Purpose: Based on preclinical data showing synergy between 7-hydroxystaurosporine (UCN-01) and platinum agents, a phase I trial of carboplatin with UCN-01 administered as a 3 h infusion in patients with advanced solid tumors was done. The primary goals of this trial were to evaluate the tolerability of this combination and the pharmacokinetics of UCN-01 when administered over 3 h and to compare the tolerability and pharmacokinetics with previously described schedules.
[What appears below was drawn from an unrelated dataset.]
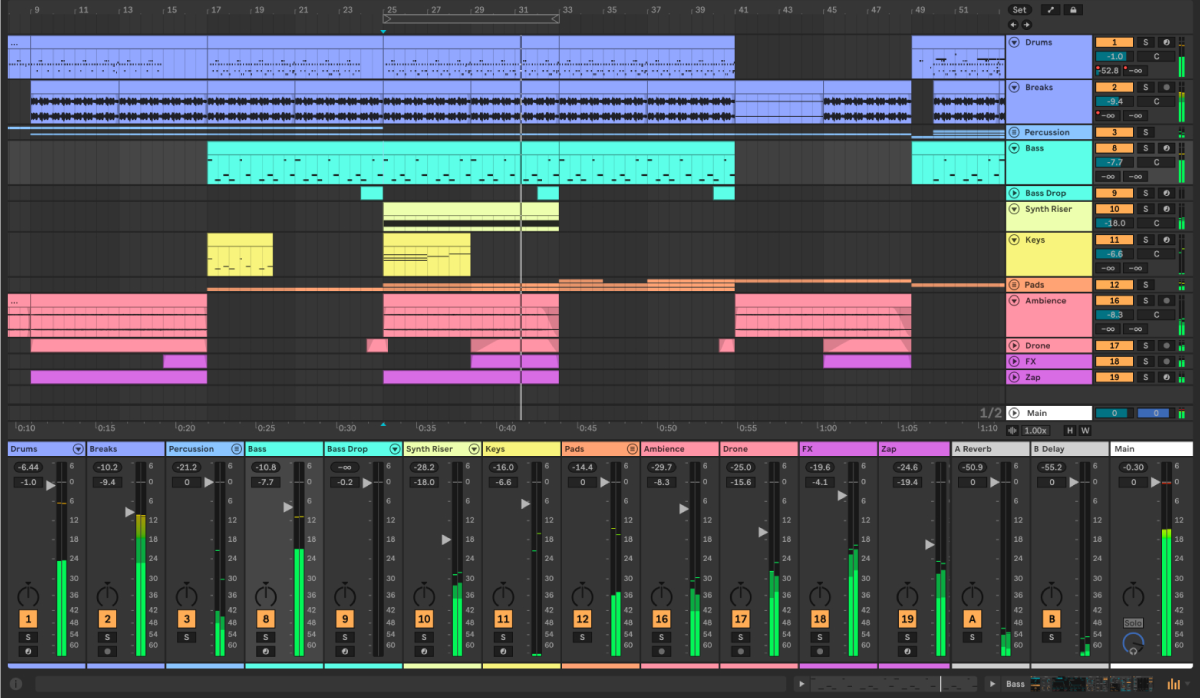Screen dimensions: 1200x698
Task: Expand the Synth Riser mixer header arrow
Action: 474,449
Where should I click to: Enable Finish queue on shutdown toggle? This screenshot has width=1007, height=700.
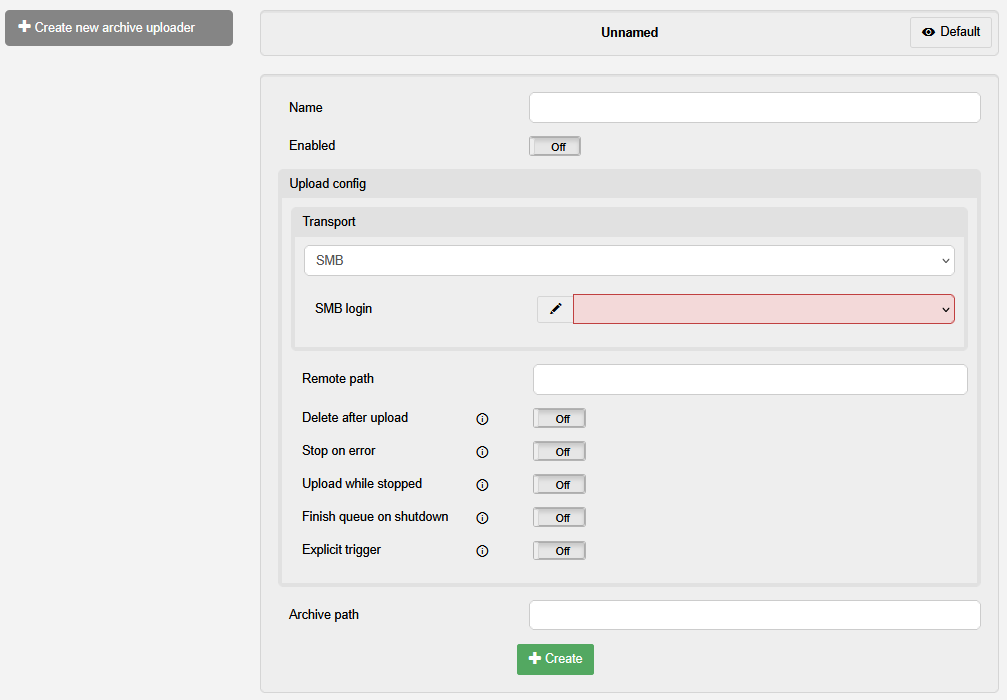(559, 518)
Patients and methods: Patients with advanced solid tumors, good performance status, normal organ function, and no potentially curative therapy were eligible for the trial. Carboplatin was escalated from an area under the curve (AUC) of 3 to an AUC of 5. UCN-01 was escalated from 50 to 90 mg/m(2).
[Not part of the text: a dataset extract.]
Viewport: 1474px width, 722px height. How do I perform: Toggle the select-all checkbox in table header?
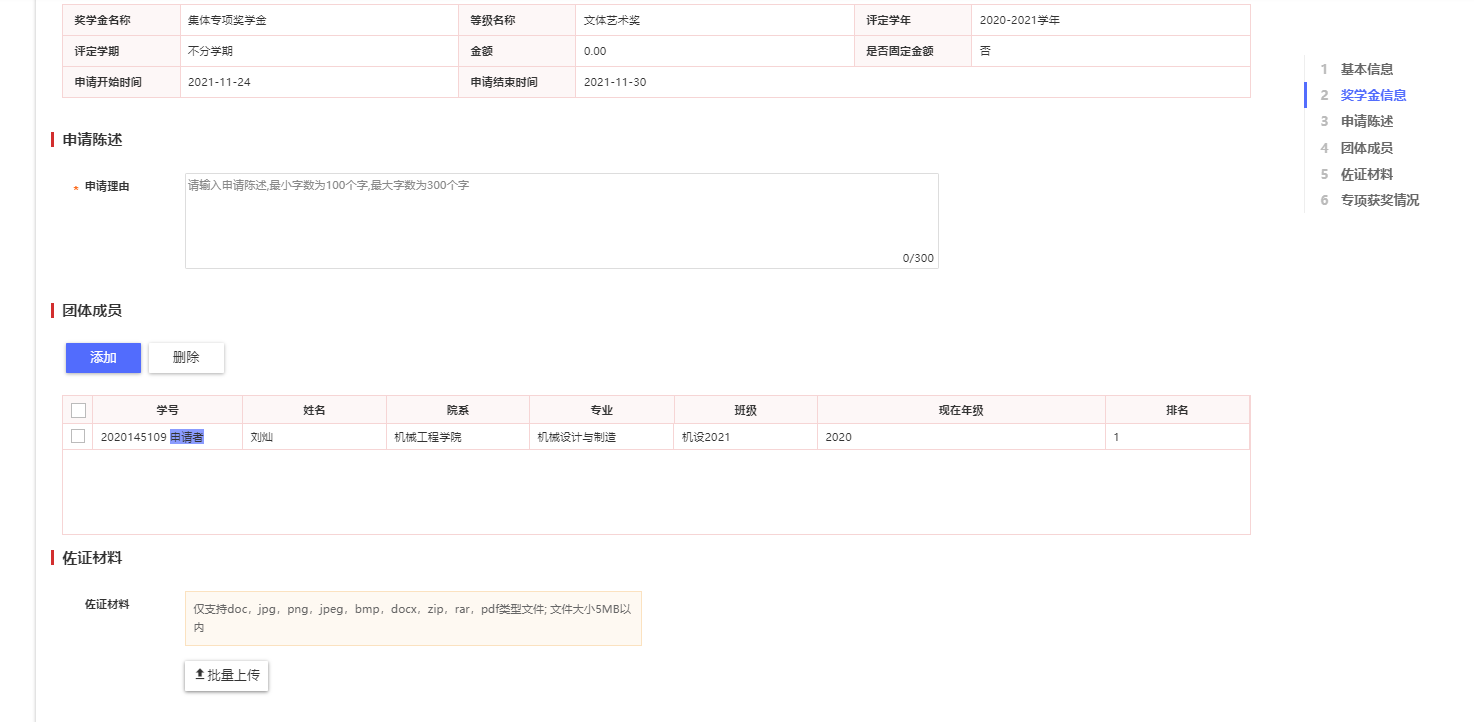coord(78,410)
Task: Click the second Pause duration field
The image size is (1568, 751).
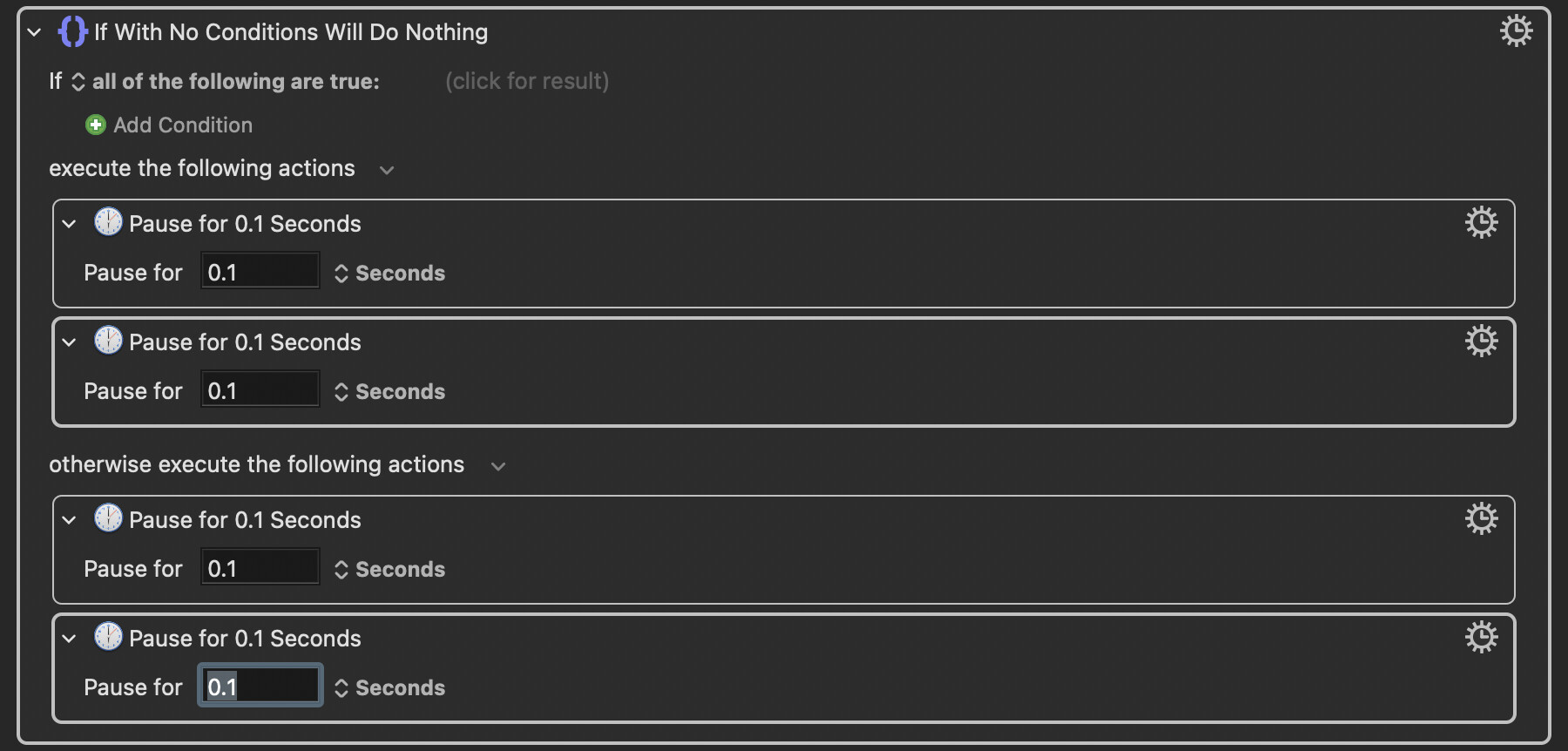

Results: Twenty-three patients with advanced solid tumors (20 with prior platinum treatment) received a total of 60 cycles of therapy. Full doses of both agents (carboplatin AUC 5, UCN-01 90 mg/m(2) in cycle 1, 45 mg/m(2) in subsequent cycles) could be administered. The major toxicity noted was hypotension, which could be abrogated with the use of saline prehydration and posthydration. No responses were seen; however, seven patients were able to receive more than two courses of therapy. Of note, two of three patients with refractory, progressive small cell lung cancer were able to receive six cycles of therapy without evidence of progression. One patient experienced resolution of paraneoplastic syndrome of inappropriate antidiuretic hormone. The pharmacokinetic variables C(max) and t(1/2) of the 3 h infusion were essentially identical to those previously observed when UCN-01 was administered over 72 h. The average t(1/2) for cycle 1 was 506 +/- 301 h, and the mean C(max) for all dose levels was >30 micromol/L. The mean AUC over the dosing interval for each dose level ranged from approximately 6,000 to 9,000 micromol/L h. Thus, the AUC of UCN-01 after the 3 h infusion was lower than was observed after a 72 h infusion.
Conclusion: The regimen of carboplatin and UCN-01 (administered as a 3 h infusion) was well tolerated. Further development of this combination, particularly in small cell lung cancer, is warranted.